Got this email off Grant Sampson from Morgan's

"Just short note as I am late for a meeting. The yeast supplied is a hybrid lager type that works best in the twenties as most brewers don't have good temp control. I you want to use a true lager type, Use one of our Brew Cellar lager yeasts at between 12 and 15 C. Kindest Regards"


----------



## Neill (3/5/09)

interesting..... i wonder if i can buy some from them in bulk?


----------



## Bribie G (3/5/09)

Could well be the Mauri - Morgans are noted for not letting out too much specific commercial information and who can blame them.
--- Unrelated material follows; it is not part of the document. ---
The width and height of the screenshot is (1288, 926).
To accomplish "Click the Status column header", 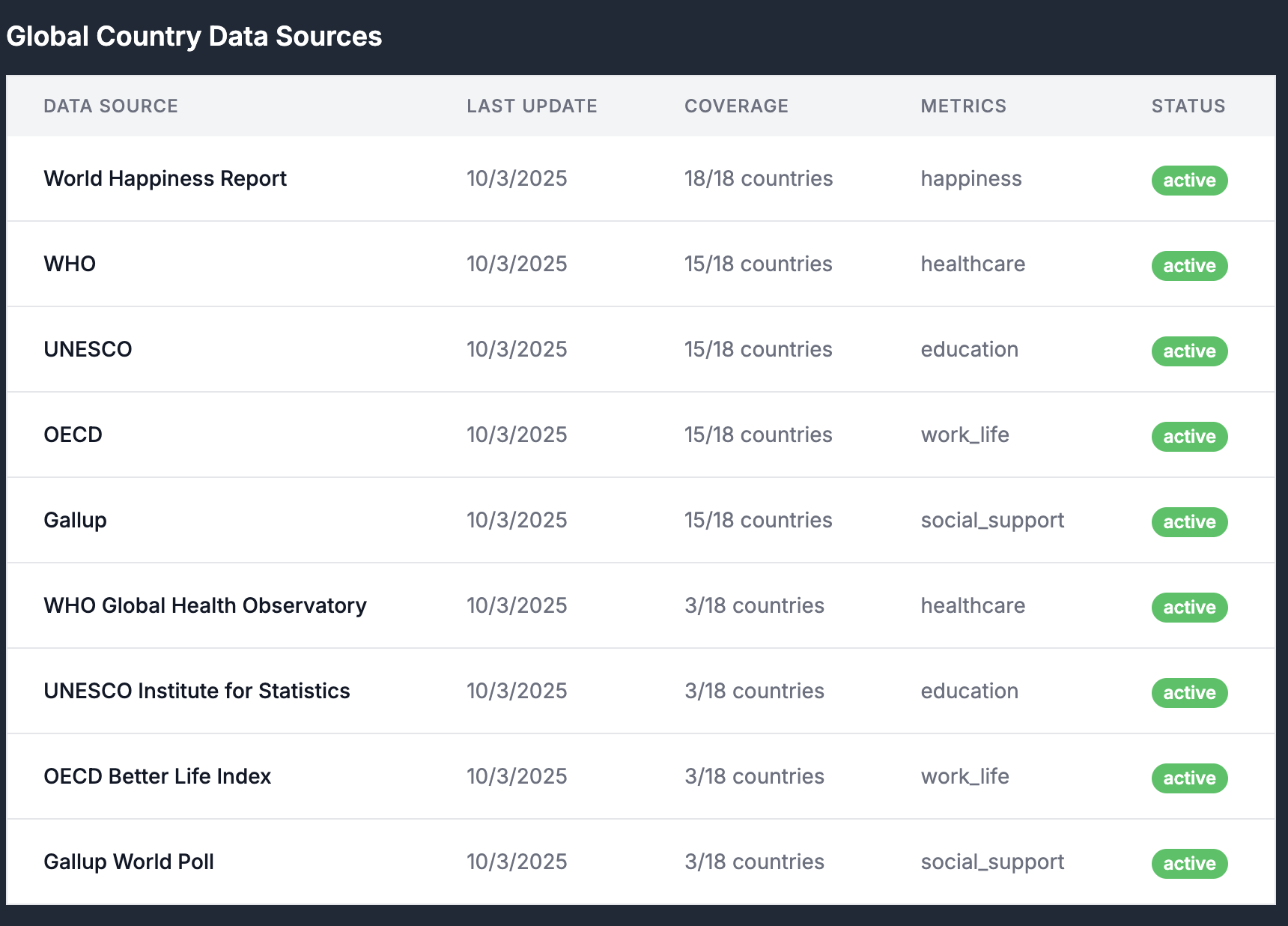I will (x=1188, y=106).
The Mauri mob say that the yeast will produce lager style beers at 20 or over and finish fermenting in just a few days. I've obtained a few packs of Morgans Lager yeast and going to try them in a classic Aus Lager with an identical recipe to the current brew that I made on W 34/70 and see how it goes.

I was going to pitch all four packets but going on the comments above I might just try the one (rehydrated) and ferment at ale temp and see what happens. The idea of pitching big for lagers is, of course, related to the low fermentation temp where an ale sized pitch just wouldn't cut the mustard. I'll always try anything once :lol: 

I don't make partials any more but I noticed that when I moved my 'Bribie Bitter' recipe from Coopers to Morgans kits the quality went up immensely.

PS the Morgans yeasts are $2.50 ish.


----------



## Neill (3/5/09)

I'm unsure how it will go at very low temps mate, but i can tell you i've just sampled the brew in the corner and it's down to 1025 after 50 hours of fermenting, OG was 1047! that's from a single little packet of the yeast pitched (rehydrated for 15 mins) at 24 degrees, fermenting at 18-20. It's a cracker for me, very happy with this kit yeast. probably the only kit that i wouldn't bother getting US-05 or safale for actually, it's that good.


----------



## rclemmett (3/5/09)

BribieG said:


> I was going to pitch all four packets but going on the comments above I might just try the one (rehydrated) and ferment at ale temp and see what happens. The idea of pitching big for lagers is, of course, related to the low fermentation temp where an ale sized pitch just wouldn't cut the mustard. I'll always try anything once :lol:




Let me get this straight. You are going to deliberately underpitch and ferment at high temperatures an Aussie style lager? Have you gone insane, or just learnt nothing about yeast in all the years you have been brewing?


----------